__WHAT IS BEING ASKED__. Please return, word for word, the part of the composting passage below starting with "The brown-to-green ratio" and going on through "the compost mix.".

__PASSAGE SHOWN__.
------

Composting is the process of recycling material such as yard cuttings, manure, food scraps and coffee grounds into a matter called compost. Although almost any organic material is suitable for this process, a proper ratio exists of carbon-rich “brown” materials to nitrogen-rich “greens” which will create the proper environment for decaying, or composting, to take place. The end result, a nitrogen- and carbon-rich substance, reduces the need for expensive fertilizers and harmful chemicals in your yard or fields, creating more healthy soil and plants by encouraging the release of essential minerals like nitrogen, sulfur and phosphorus. Fall is the season many consider the best time of year to enrich your soil with compost.

What to Compost and What to Not

The brown-to-green ratio that is so critical for the process to occur properly is usually 2 parts brown to one part green.

  • Brown materials – dry or woody plant material – that are appropriate for composting consist of wood chips, sawdust, newspaper, straw and dry leaves. They are the source of carbon in your compost container, and, because of their bulkier nature, help keep air circulating throughout the compost mix.
  • Green materials – growing or “fresh” products – add nitrogen, which is a source of protein for the microbes found in compost. Examples of suitable green ingredients include kitchen scraps (vegetable peelings, coffee grounds, etc.), manure (most typically from horses, chickens, cows and other farm animals), seaweed, and plants and plant clippings.

------

__DATASET ENTRIES__.

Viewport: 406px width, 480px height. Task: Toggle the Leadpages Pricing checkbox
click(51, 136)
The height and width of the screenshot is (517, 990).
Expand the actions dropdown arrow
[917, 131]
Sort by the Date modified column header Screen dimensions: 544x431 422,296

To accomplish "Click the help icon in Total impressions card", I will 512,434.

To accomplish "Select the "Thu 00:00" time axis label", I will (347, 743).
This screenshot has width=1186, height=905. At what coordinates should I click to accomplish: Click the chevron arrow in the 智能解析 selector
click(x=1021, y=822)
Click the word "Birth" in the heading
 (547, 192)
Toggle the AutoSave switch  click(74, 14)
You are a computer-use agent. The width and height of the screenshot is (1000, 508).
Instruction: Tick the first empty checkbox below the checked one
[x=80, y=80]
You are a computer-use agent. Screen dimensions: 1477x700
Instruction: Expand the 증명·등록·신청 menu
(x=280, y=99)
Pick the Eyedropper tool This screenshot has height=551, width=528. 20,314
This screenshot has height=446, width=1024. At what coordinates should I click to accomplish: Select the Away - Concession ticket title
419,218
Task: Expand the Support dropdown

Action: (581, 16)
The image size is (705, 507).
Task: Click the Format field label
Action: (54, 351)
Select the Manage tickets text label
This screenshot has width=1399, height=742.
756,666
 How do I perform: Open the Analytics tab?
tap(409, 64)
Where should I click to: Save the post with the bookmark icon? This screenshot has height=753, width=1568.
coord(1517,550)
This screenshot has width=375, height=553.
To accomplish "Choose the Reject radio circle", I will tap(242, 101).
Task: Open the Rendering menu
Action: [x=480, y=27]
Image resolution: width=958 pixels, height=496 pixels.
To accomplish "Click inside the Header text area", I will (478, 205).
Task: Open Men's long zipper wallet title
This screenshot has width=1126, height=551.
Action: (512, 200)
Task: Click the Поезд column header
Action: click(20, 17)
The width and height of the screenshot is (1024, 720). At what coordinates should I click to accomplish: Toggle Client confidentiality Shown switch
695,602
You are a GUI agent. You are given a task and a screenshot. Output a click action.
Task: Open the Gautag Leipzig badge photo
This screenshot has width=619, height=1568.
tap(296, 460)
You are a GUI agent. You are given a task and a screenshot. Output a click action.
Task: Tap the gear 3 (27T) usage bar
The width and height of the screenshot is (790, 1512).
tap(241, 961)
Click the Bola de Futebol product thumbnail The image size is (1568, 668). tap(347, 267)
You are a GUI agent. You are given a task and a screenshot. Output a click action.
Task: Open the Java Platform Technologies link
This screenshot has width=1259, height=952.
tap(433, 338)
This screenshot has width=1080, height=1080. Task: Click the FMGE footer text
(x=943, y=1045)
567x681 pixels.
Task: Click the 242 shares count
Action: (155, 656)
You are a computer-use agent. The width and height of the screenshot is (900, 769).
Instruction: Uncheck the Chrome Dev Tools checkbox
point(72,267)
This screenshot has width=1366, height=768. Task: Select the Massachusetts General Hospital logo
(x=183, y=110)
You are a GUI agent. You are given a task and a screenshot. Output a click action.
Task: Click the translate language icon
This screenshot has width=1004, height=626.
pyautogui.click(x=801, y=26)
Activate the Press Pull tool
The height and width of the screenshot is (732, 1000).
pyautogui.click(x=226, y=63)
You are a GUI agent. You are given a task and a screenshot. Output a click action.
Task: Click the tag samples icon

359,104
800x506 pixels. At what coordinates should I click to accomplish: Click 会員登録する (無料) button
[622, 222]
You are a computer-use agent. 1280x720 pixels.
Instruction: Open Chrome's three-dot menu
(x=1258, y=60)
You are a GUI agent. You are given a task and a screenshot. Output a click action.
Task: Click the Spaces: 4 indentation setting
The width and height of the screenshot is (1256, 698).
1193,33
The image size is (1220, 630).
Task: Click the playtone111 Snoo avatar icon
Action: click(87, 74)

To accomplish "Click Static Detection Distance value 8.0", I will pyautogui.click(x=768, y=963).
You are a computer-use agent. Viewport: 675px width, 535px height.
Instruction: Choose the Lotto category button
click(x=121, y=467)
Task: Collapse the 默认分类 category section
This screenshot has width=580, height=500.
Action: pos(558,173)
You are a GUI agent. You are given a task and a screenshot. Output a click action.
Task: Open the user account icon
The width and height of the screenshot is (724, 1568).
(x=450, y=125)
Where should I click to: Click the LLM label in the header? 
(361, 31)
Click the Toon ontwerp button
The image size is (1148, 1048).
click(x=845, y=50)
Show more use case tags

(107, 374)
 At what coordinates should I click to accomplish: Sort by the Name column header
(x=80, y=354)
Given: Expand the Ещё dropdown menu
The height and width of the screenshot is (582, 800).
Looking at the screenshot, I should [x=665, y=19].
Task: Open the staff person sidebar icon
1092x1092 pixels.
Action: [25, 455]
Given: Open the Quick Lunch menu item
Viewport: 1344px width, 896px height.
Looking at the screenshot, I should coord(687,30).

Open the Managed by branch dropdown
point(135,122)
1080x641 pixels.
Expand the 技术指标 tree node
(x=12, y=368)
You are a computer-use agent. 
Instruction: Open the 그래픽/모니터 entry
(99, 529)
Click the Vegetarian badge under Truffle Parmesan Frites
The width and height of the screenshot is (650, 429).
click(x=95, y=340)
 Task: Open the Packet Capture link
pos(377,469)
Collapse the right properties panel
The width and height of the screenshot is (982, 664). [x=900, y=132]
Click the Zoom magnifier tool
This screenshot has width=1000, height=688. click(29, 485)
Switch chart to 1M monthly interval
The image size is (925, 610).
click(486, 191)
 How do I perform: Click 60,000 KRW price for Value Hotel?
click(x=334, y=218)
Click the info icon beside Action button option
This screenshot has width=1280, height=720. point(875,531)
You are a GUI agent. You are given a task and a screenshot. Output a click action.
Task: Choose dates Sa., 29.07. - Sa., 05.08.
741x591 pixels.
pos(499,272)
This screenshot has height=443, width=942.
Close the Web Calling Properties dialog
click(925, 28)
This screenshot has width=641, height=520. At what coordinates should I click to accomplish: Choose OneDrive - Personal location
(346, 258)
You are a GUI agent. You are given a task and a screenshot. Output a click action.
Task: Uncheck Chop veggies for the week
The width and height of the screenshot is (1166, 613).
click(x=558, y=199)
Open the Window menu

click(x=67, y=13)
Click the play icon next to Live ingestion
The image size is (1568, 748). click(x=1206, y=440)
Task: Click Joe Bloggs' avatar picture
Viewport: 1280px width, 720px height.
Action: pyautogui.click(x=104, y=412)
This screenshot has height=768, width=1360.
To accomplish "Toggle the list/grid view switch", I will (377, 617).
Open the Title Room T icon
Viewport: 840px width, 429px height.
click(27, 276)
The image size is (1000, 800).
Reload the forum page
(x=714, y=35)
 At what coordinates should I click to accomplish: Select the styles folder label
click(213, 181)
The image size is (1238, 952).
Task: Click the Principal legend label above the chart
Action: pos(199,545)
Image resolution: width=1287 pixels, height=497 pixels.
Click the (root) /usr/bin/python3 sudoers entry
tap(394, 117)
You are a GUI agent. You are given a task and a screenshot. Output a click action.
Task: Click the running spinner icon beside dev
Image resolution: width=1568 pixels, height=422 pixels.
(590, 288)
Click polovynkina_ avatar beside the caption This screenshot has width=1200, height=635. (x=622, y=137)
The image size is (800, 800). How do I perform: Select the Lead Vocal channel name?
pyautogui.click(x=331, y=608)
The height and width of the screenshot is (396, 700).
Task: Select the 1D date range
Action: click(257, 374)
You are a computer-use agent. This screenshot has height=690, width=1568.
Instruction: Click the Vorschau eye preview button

------

__SOLUTION TO THE PROBLEM__.
The brown-to-green ratio that is so critical for the process to occur properly is usually 2 parts brown to one part green.

  • Brown materials – dry or woody plant material – that are appropriate for composting consist of wood chips, sawdust, newspaper, straw and dry leaves. They are the source of carbon in your compost container, and, because of their bulkier nature, help keep air circulating throughout the compost mix.